## begin LISTED ENTRIES

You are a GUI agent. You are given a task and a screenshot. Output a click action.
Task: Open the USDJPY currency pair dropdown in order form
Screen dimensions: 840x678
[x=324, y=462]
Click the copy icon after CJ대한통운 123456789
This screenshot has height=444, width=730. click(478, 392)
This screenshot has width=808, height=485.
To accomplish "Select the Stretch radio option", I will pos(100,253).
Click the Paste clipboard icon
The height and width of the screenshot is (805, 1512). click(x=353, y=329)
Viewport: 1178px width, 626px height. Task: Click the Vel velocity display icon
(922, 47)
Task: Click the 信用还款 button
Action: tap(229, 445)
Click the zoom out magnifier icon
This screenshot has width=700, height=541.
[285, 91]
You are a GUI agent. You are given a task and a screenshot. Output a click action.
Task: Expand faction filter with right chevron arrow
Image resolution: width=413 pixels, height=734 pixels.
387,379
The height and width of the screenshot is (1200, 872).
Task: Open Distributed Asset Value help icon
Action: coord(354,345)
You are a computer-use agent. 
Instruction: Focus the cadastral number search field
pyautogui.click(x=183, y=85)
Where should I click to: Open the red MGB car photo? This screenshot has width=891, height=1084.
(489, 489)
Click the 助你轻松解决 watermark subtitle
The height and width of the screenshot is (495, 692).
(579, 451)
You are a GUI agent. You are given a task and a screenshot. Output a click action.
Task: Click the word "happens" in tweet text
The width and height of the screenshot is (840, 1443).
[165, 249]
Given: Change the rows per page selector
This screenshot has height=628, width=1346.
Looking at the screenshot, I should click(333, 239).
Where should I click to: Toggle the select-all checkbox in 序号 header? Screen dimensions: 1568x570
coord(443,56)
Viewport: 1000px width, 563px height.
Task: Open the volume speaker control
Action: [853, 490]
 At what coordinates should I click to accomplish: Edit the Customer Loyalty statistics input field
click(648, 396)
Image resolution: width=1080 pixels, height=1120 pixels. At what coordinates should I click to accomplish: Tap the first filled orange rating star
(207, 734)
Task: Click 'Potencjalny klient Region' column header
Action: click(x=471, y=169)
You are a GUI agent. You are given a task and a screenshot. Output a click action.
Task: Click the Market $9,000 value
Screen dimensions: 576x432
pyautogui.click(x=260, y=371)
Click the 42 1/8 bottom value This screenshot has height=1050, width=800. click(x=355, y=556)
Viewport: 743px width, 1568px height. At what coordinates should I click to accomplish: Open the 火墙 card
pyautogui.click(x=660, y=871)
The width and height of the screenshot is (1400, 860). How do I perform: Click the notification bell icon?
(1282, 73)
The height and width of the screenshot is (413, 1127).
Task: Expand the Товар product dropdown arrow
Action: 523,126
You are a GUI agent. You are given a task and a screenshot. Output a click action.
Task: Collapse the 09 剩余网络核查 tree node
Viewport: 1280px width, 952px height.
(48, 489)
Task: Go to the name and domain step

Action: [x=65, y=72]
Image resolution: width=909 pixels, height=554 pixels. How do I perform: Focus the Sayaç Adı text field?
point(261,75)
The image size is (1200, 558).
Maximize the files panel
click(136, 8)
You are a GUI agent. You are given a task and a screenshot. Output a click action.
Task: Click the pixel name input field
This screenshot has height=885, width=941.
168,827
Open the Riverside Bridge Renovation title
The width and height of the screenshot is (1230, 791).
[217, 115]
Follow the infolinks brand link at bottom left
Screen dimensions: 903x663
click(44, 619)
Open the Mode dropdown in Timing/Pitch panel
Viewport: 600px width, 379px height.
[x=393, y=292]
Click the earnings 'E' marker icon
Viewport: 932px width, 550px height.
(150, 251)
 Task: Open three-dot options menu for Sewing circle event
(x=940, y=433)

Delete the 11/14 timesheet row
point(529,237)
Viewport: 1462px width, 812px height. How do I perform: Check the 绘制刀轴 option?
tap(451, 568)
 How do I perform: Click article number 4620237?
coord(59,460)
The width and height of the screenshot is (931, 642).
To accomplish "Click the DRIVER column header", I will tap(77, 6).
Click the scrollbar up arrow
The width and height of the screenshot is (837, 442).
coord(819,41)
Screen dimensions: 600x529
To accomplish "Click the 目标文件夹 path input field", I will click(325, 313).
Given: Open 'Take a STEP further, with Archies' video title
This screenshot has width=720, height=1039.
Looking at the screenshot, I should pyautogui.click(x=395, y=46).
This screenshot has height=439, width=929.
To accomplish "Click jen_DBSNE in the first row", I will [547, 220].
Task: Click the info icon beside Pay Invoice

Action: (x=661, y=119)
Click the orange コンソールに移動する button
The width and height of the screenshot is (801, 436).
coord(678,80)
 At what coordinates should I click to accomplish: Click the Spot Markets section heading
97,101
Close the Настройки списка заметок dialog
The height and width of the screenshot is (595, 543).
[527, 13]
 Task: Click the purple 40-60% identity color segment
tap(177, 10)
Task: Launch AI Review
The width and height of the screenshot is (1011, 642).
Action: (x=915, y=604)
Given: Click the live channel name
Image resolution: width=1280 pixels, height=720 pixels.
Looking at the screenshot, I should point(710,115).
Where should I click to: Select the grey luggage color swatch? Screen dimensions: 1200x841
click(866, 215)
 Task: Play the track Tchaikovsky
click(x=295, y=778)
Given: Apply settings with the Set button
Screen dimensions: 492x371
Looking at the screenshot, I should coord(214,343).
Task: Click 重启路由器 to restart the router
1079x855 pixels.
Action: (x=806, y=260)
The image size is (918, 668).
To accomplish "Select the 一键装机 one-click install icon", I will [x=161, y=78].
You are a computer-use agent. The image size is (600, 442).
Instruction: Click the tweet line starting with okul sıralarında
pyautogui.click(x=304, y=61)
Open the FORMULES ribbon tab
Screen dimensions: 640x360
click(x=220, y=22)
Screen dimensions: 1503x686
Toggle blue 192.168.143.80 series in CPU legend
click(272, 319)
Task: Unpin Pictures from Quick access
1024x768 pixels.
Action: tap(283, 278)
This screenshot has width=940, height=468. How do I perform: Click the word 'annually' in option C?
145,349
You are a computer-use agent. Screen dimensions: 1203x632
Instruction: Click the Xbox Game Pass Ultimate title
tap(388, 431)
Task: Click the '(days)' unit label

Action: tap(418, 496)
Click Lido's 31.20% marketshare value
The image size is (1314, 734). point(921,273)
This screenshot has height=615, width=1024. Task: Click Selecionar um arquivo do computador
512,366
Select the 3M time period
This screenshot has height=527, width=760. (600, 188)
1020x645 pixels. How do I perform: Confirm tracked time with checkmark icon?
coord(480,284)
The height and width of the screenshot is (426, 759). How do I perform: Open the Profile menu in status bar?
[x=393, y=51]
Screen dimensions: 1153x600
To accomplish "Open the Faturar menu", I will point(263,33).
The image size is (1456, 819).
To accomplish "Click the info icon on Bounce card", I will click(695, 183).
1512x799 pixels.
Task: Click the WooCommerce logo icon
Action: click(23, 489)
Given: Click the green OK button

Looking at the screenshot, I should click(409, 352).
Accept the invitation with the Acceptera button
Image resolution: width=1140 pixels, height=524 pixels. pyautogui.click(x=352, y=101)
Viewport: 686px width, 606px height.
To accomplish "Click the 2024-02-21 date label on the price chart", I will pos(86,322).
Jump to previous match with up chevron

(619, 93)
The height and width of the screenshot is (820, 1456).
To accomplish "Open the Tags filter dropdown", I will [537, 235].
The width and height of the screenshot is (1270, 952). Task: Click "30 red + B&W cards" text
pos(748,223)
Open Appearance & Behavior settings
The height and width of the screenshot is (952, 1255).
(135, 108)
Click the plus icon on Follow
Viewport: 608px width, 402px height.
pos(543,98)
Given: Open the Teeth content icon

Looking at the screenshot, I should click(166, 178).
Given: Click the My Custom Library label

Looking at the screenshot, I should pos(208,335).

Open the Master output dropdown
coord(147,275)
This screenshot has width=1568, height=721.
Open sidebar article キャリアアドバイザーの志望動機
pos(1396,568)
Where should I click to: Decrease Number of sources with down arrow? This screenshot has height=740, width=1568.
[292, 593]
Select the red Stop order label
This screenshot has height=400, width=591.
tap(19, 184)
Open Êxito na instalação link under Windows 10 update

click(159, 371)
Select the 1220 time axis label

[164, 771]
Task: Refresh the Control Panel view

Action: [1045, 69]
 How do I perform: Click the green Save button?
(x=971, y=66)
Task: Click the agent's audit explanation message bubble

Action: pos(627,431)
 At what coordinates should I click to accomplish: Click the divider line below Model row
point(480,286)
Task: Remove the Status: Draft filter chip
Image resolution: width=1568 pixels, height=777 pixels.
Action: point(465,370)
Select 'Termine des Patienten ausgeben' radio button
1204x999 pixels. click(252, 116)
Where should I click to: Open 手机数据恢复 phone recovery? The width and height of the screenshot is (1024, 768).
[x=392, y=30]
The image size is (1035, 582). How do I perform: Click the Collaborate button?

## end LISTED ENTRIES

PROBLEM:
Please give the data again from the line with "Given: Change the rows per page selector" up to and including the line with "click(648, 396)", substituting "Customer Retention" for "Customer Loyalty" and leaving everything else unchanged.

ANSWER FOR THIS EXERCISE:
Given: Change the rows per page selector
This screenshot has height=628, width=1346.
Looking at the screenshot, I should click(333, 239).
Where should I click to: Toggle the select-all checkbox in 序号 header? Screen dimensions: 1568x570
coord(443,56)
Viewport: 1000px width, 563px height.
Task: Open the volume speaker control
Action: [853, 490]
 At what coordinates should I click to accomplish: Edit the Customer Retention statistics input field
click(648, 396)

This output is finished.